Here is the schema definition for the PM data file:
{ "type":"record", "name":"PMData", "namespace":"org.oran.avro.demo.pm", "fields":[ { "name":"event", "type":{ "type":"record", "name":"Event", "fields":[ { "name":"commonEventHeader", "type":{ "type":"record", "name":"CommonEventHeader", "fields":[ { "name":"domain", "type":"string" }, { "name": "eventId", "type":"string" }, { "name":"eventName", "type":"string" }, { "name":"sequence", "type": "int" }, { "name":"reportingEntityName", "type":"string" }, { "name":"vesEventListenerVersion", "type":"string" }, { "name":"version", "type":"string" }, { "name":"sourceName", "type":"string" }, { "name":"priority", "type":"string" }, { "name":"lastEpochMicrosec", "type":"long" }, { "name":"startEpochMicrosec", "type":"long" }, { "name":"timeZoneOffset", "type":"string" } ] } }, { "name":"perf3gppFields", "type":{ "type":"record", "name":"Perf3gppFields", "fields":[ { "name":"perf3gppFieldsVersion", "type":"string" }, { "name":"measDataCollection", "type":{ "type":"record", "name":"MeasDataCollection", "fields":[ { "name":"granularityPeriod", "type":"int" }, { "name":"measuredEntityDn", "type":"string" }, { "name":"measuredEntitySoftwareVersion", "type":"string" }, { "name":"measuredEntityUserName", "type":"string" }, { "name":"measInfoList", "type":{ "type":"array", "items":{ "type":"record", "name":"MeasInfoList", "fields":[ { "name":"measInfoId", "type":{ "type":"record", "name":"MeasInfoId", "fields":[ { "name":"sMeasInfoId", "type":"string" } ] } }, { "name":"measTypes", "type":{ "type":"record", "name":"MeasTypes", "fields":[ { "name":"sMeasTypesList", "type":{ "type":"array", "items":"string" } } ] } }, { "name":"measValuesList", "type":{ "type":"array", "items":{ "type":"record", "name":"MeasValuesList", "fields":[ { "name":"measObjInstId", "type":"string" }, { "name":"suspectFlag", "type":"string" }, { "name":"measResults", "type":{ "type":"array", "items":{ "type":"record", "name":"MeasResult", "fields":[ { "name":"p", "type":"int" }, { "name":"sValue", "type":"string" } ] } } } ] } } } ] } } } ] } } ] } } ] } } ] } |
Note: Every field in the AVRO schema is mandatory. Please remove any fields not included in the JSON file.

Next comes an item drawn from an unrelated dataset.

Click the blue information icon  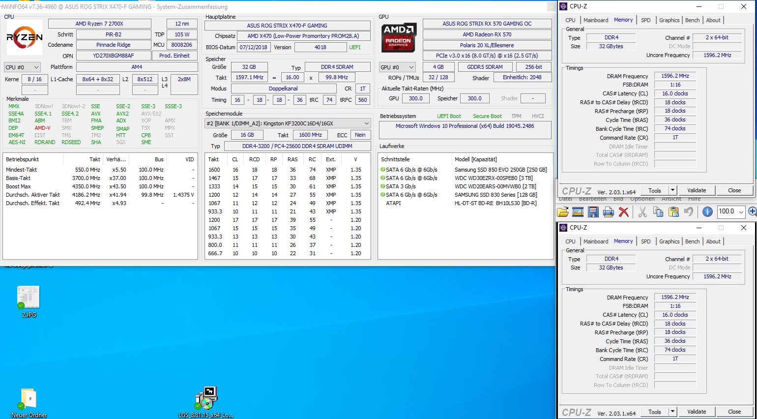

You can generate java classes from your schema using th avro-tools jar.
e.g.
java -jar /mnt/c/Users/ktimoney/Downloads/avro-tools-1.11.1.jar compile schema ./src/main/resources/schemas/pm-all.avsc ./src/main/java/ |
This will produce the following classes in the org/oran/avro/demo/pm/ directory (same as namespace in the schema)
CommonEventHeader.java
Event.java
MeasDataCollection.java
MeasInfoId.java
MeasInfoList.java
MeasResult.java
MeasTypes.java
MeasValuesList.java
Perf3gppFields.java
PMData.java
Note: We need to add some extra annotation to some of the fields in the generated classes
@JsonProperty("sMeasInfoId")
private java.lang.CharSequence sMeasInfoId;
@JsonProperty("sMeasTypesList")
private java.util.List<java.lang.CharSequence> sMeasTypesList;
@JsonProperty("sValue")
private java.lang.CharSequence sValue;
It has problems using fields starting with a lowercase character followed by an uppercase character.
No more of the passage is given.